A study carried out by researchers from several Chinese universities and a Chinese power company looked at what impact AI assistants were having on the plant's customer service reps (CSRs). The results did not paint AI as the miracle assistive technology its creators often portray it as.
One of the biggest complaints was that when transcribing customer audio calls into text, the AI was filled with inaccuracies due to callers' accents, pronunciation, and speech speed. The AI also struggled whenever it had to turn audio consisting of sequences of numbers into text, often getting the likes of phone numbers wrong.
One CSR who took part in the study said, "The AI assistant isn't that smart in reality," adding that "It gives phone numbers in bits and pieces, so I have to manually enter them."
Homophones, words that have the same pronunciation but different meanings, such as new and knew, were another problem area for the AI assistant.
Emotion recognition technology, something we've seen several reports about – most of them not good – is also criticized by those interviewed. It often misclassified normal speech as being a negative emotion, had too few categories for the range of emotions people expressed, and often associated a high volume level as someone being angry or upset, even if it was just a person who naturally talks loudly. As a result, most CSRs ignored the emotional tags that the system assigned to callers, saying they were able to understand a caller's tone and emotions themselves.
Ultimately, while the AI assistant did reduce the amount of basic typing required by CSRs, the content it produced was often filled with errors and redundancies. This required workers to go through the call summaries, correcting mistakes and deleting sections. Moreover, the AI often failed to record key information from customers.
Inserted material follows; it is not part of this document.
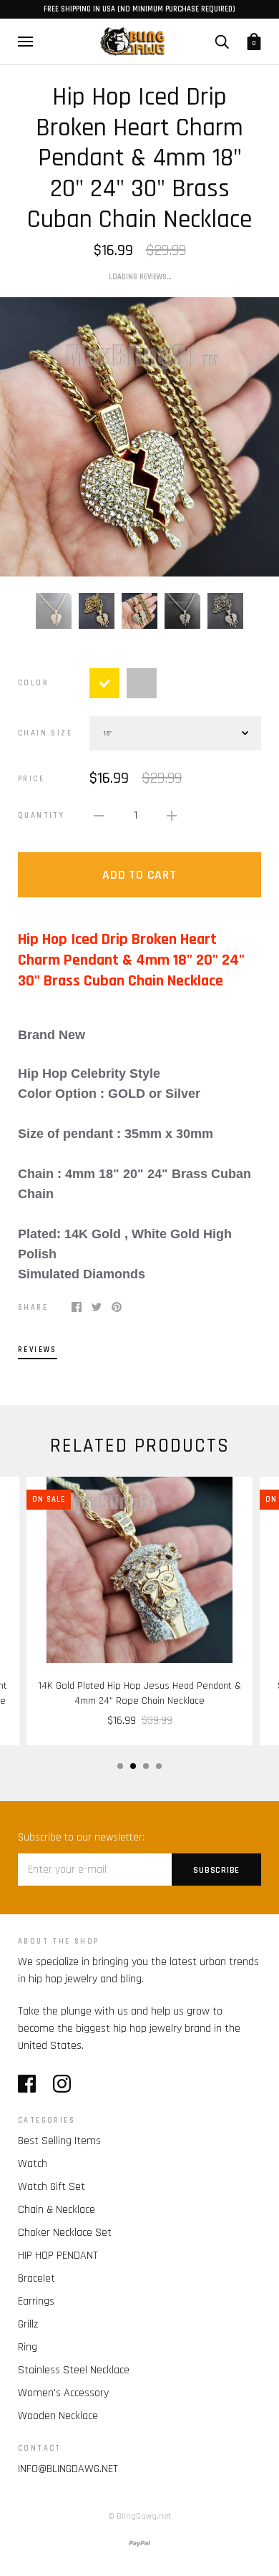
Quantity (41, 816)
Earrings (36, 2301)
"While the AI enhances work efficiency, it simultaneously increases CSRs' learning burdens due to the need for extra adaptation and correction," the report concludes. "The mismatch between technological expectations and actual implementation reflects a common oversight among technology designers, who overestimate efficiency gains while underestimating the implicit learning burdens of adapting to new systems."
The report highlights other problems that AI integration is facing, including employee pushback against the technology's use in call centers and the stress it causes over feared job losses. There's also the customer factor, with many people refusing to use a company that relies so heavily on AI for customer service.
In June, a survey from Gartner found that 50 percent of organizations that had planned to replace CSRs with AI were expected to reverse their decision. More recently, the research firm predicted that over 40 percent of agentic AI projects will be canceled by 2027.